KJohnson Posted July 2, 2002 Posted July 2, 2002 I'm with JPOD and Kirk. My recollection of Swanson was that the IRS failed to allege that the fiduciary dealt with the assets of the plan for his own benefit under the 406(B)/4975©(1)(E) "self-dealing" aspects of the pt provisions (and there was also a quesiton regarding "when" various assets became plan assets). 406(B) can be a tricky thing because if a self-dealing is established, then there is a per-se prohibitied transaciton no matter how "good" a job the brother-in-law broker does. This is not like a fiduciary breach where there is a general no-harm no-foul rule (other than the possible removal of the fiduciaries). The trnasactions will have to be "unwound" to the extent possible. JPOD is correct I think there are at least three examples where DOL raised the 406(B) flag where there was not a 406(a) technical prohibited transaction. One involved an IRA owner who wanted to lend IRA assets to a corporation of which he owned approximately 1% and was an office. The DOL raised, but did not rule on the self-dealing issues. (Of course there was no 406(a) prohibited transaction because the IRA owner did not own 50% of the corporation).

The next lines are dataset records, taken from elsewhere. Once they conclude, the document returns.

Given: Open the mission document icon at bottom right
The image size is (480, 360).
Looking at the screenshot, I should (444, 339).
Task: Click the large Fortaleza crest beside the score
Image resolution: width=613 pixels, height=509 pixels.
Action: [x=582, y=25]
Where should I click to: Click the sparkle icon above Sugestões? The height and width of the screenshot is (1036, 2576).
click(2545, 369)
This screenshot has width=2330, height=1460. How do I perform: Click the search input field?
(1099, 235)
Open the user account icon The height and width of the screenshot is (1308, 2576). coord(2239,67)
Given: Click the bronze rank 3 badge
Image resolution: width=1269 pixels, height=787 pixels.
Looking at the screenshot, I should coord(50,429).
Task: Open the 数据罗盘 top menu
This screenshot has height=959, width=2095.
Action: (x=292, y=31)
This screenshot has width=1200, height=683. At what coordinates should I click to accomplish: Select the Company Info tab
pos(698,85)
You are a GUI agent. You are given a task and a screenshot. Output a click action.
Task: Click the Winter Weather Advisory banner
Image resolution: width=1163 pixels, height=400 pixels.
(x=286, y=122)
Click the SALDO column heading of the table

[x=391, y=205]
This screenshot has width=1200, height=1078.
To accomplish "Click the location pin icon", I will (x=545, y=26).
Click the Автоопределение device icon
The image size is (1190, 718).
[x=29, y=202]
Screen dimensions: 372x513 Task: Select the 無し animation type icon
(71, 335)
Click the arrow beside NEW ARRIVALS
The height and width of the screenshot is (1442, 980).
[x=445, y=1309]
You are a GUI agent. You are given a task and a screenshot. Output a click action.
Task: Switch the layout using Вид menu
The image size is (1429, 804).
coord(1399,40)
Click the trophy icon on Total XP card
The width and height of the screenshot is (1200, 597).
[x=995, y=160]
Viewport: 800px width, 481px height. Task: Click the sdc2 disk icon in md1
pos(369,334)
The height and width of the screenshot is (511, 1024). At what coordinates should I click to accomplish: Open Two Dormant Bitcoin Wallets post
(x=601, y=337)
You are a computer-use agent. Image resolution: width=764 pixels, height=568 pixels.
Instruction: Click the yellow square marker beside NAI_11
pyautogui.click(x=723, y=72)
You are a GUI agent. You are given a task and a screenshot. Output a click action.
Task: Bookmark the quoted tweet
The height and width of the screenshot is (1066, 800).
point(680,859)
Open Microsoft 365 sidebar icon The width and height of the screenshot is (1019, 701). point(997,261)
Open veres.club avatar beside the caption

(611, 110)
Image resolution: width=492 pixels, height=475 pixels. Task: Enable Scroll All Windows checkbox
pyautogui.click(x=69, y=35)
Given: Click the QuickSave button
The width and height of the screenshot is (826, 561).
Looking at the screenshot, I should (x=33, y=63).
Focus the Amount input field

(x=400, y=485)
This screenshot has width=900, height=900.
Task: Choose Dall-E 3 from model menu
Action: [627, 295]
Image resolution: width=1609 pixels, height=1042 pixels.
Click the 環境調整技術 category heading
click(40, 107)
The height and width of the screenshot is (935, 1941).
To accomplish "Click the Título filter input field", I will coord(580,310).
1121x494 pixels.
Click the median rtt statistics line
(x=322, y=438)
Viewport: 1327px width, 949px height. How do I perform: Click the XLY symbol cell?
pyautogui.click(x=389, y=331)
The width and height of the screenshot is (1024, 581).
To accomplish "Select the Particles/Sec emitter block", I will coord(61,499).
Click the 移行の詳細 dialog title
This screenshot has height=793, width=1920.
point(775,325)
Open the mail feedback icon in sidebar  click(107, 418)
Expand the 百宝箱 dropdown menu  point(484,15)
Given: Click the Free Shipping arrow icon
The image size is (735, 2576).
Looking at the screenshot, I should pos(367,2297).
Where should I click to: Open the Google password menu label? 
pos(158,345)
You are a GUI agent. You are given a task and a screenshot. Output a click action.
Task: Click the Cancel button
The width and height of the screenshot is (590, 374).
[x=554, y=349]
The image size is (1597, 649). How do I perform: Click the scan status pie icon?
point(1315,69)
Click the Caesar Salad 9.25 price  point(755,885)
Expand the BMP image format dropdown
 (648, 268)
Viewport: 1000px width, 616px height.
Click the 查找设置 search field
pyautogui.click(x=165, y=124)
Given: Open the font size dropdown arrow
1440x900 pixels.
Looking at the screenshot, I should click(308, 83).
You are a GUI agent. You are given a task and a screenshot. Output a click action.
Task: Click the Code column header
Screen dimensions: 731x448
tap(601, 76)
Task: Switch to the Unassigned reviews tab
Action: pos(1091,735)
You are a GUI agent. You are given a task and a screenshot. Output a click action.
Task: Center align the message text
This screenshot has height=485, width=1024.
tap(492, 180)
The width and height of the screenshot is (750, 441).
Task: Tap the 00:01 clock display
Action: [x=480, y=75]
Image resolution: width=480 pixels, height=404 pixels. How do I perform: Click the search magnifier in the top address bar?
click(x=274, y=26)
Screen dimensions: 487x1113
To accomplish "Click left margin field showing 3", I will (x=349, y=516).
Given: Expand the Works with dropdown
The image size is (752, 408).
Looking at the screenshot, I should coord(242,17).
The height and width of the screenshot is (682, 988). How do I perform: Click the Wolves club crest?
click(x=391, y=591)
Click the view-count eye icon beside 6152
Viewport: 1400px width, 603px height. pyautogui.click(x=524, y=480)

Under a similar fact scenario where the IRA owner also owned 48% of the corporation, the DOL found that a 406(B) self-dealing prohibited transaction was "likely " although, once again there was no 406(a)l prohibited transaction. In a third situation, DOL found that there was a probable self-dealing prohibited transaction where an IRA owner wanted to use IRA assets for a sale/lease-back of school property where the IRA owner's children were the founders and employees of the school (but did not have an ownership interest). In short, I think it is a bad idea. However, you do get beyond the technical 406(a) problems. And, if you have "comparison shopped" with a number of other brokers and found (and documented) that the brother-in-law is more experienced with better execution, performance and cheaper fees--then you might be able to argue that these "objective" critieria were the sole reason for the decision rather than the "influence" of the family relationship.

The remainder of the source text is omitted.